◆ HOW TO COMPLETE THIS TASK: Beginning with the line that includes "How do I perform: Sort" and ending with the last line of the entries below, set down each line exactly; include no pictures.

Screenshot grounding data
Content starts

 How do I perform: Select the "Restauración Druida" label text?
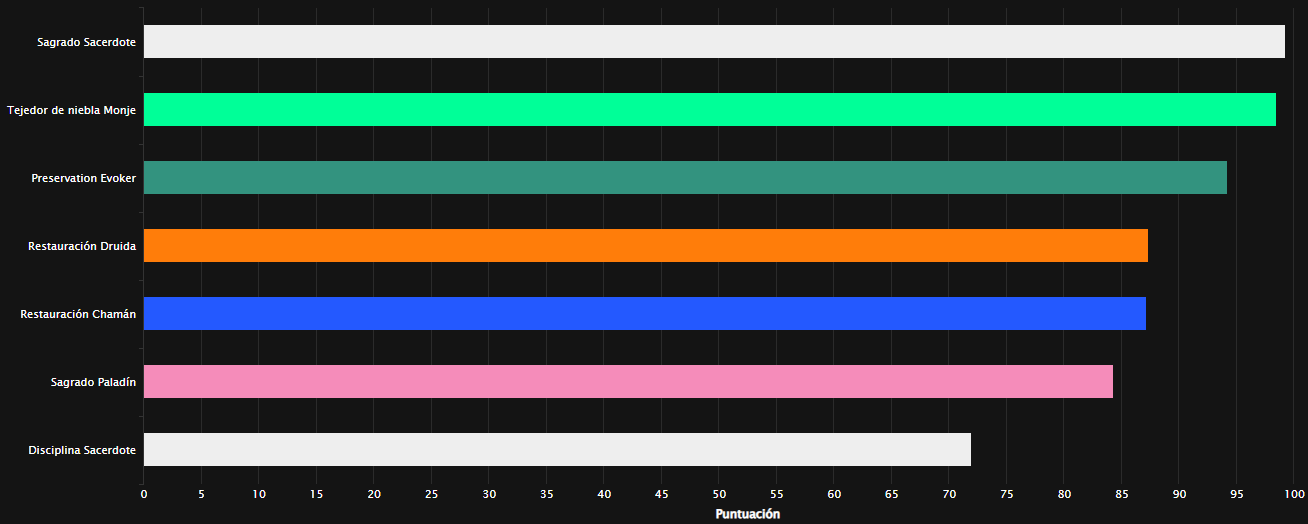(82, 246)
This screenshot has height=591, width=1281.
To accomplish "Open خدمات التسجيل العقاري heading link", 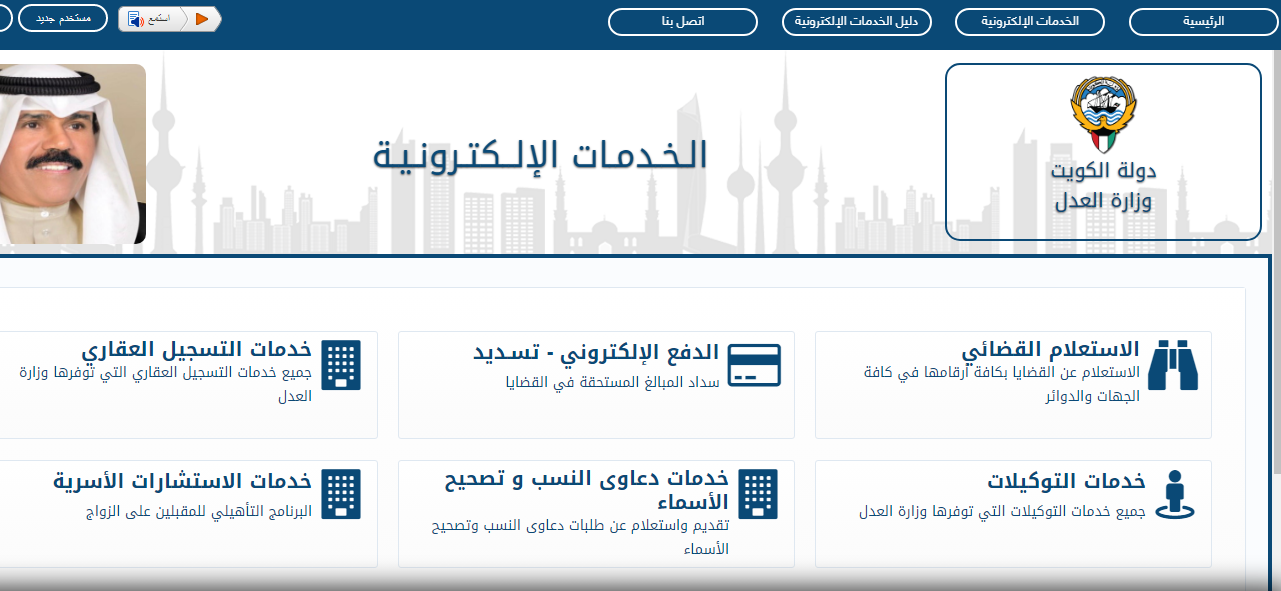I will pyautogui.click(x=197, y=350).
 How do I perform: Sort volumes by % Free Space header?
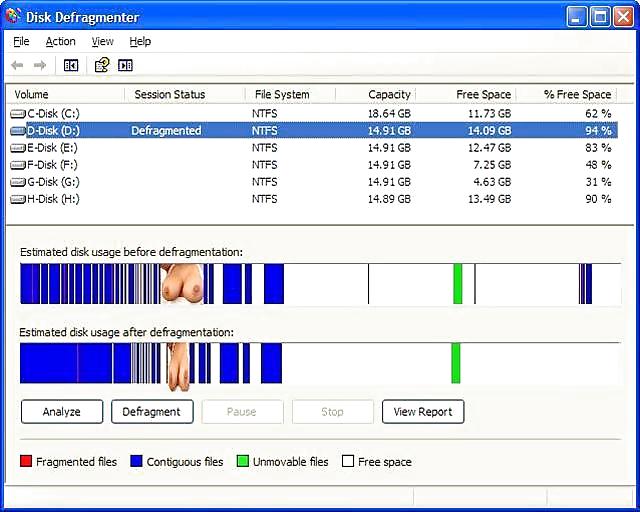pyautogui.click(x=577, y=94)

Content ends

◆ ANSWER BOX:
 How do I perform: Sort volumes by % Free Space header?
pyautogui.click(x=577, y=94)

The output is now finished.